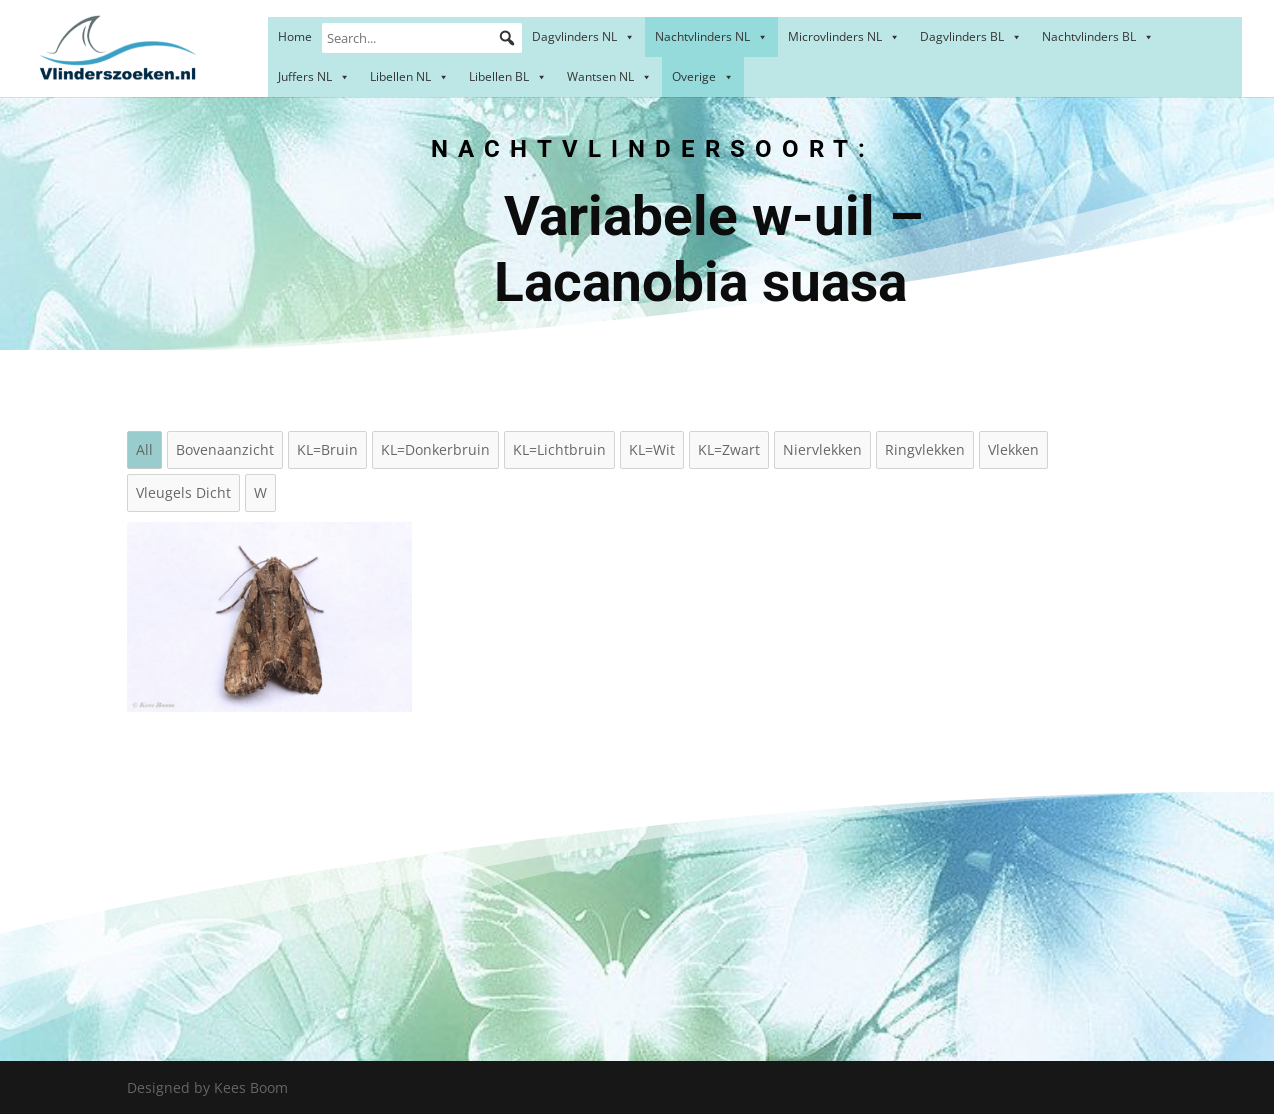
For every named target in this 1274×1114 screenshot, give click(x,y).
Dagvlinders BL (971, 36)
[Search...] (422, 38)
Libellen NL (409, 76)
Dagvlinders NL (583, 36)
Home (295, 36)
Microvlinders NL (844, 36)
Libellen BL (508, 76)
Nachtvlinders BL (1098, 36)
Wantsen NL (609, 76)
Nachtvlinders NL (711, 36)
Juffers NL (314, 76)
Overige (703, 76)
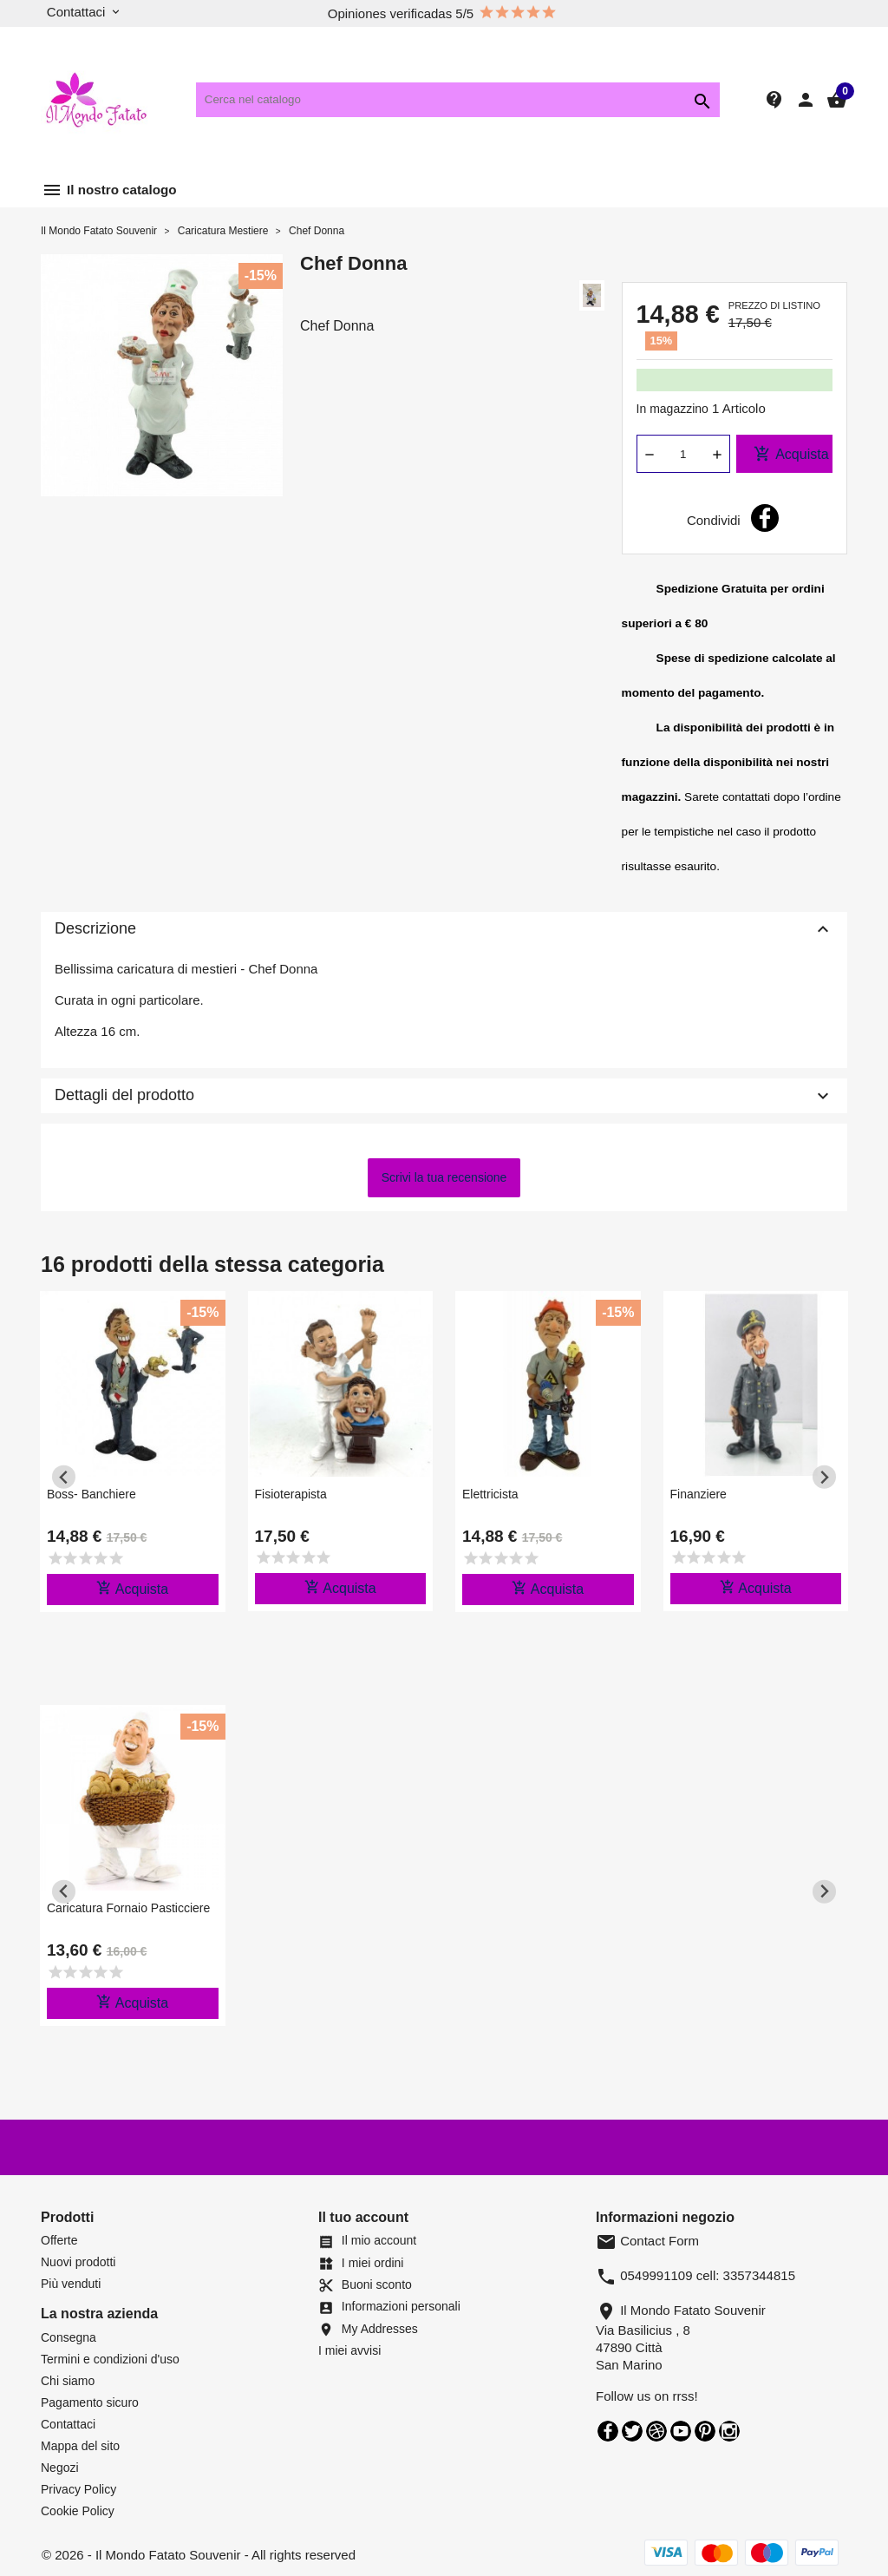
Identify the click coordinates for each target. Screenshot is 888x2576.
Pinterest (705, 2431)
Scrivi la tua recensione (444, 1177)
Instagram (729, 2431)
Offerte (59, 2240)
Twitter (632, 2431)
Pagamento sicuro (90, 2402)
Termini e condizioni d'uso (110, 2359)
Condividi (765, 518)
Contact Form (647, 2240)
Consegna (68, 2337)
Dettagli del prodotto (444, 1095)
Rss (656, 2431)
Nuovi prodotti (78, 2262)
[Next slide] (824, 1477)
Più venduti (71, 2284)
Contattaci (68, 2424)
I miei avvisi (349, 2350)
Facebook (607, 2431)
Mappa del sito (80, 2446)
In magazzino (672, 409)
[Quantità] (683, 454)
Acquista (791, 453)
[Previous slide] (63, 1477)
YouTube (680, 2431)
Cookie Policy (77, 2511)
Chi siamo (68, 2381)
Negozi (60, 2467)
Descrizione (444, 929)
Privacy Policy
--
Short problem: Put the listing into a Markdown table with the columns Row and Text, starting at the line that contains "Libellen BL (508, 76)" and ending at the last line of the listing, skipping blank lines. Leave the pictures out.

Complete response:
| Row | Text |
|---|---|
| 1 | Libellen BL (508, 76) |
| 2 | Nachtvlinders BL (1098, 36) |
| 3 | Wantsen NL (609, 76) |
| 4 | Nachtvlinders NL (711, 36) |
| 5 | Juffers NL (314, 76) |
| 6 | Overige (703, 76) |
| 7 | Identify the click coordinates for each target. Screenshot is 888x2576. |
| 8 | Pinterest (705, 2431) |
| 9 | Scrivi la tua recensione (444, 1177) |
| 10 | Instagram (729, 2431) |
| 11 | Offerte (59, 2240) |
| 12 | Twitter (632, 2431) |
| 13 | Pagamento sicuro (90, 2402) |
| 14 | Termini e condizioni d'uso (110, 2359) |
| 15 | Condividi (765, 518) |
| 16 | Contact Form (647, 2240) |
| 17 | Consegna (68, 2337) |
| 18 | Dettagli del prodotto (444, 1095) |
| 19 | Rss (656, 2431) |
| 20 | Nuovi prodotti (78, 2262) |
| 21 | [Next slide] (824, 1477) |
| 22 | Più venduti (71, 2284) |
| 23 | Contattaci (68, 2424) |
| 24 | I miei avvisi (349, 2350) |
| 25 | Facebook (607, 2431) |
| 26 | Mappa del sito (80, 2446) |
| 27 | In magazzino (672, 409) |
| 28 | [Quantità] (683, 454) |
| 29 | Acquista (791, 453) |
| 30 | [Previous slide] (63, 1477) |
| 31 | YouTube (680, 2431) |
| 32 | Cookie Policy (77, 2511) |
| 33 | Chi siamo (68, 2381) |
| 34 | Negozi (60, 2467) |
| 35 | Descrizione (444, 929) |
| 36 | Privacy Policy |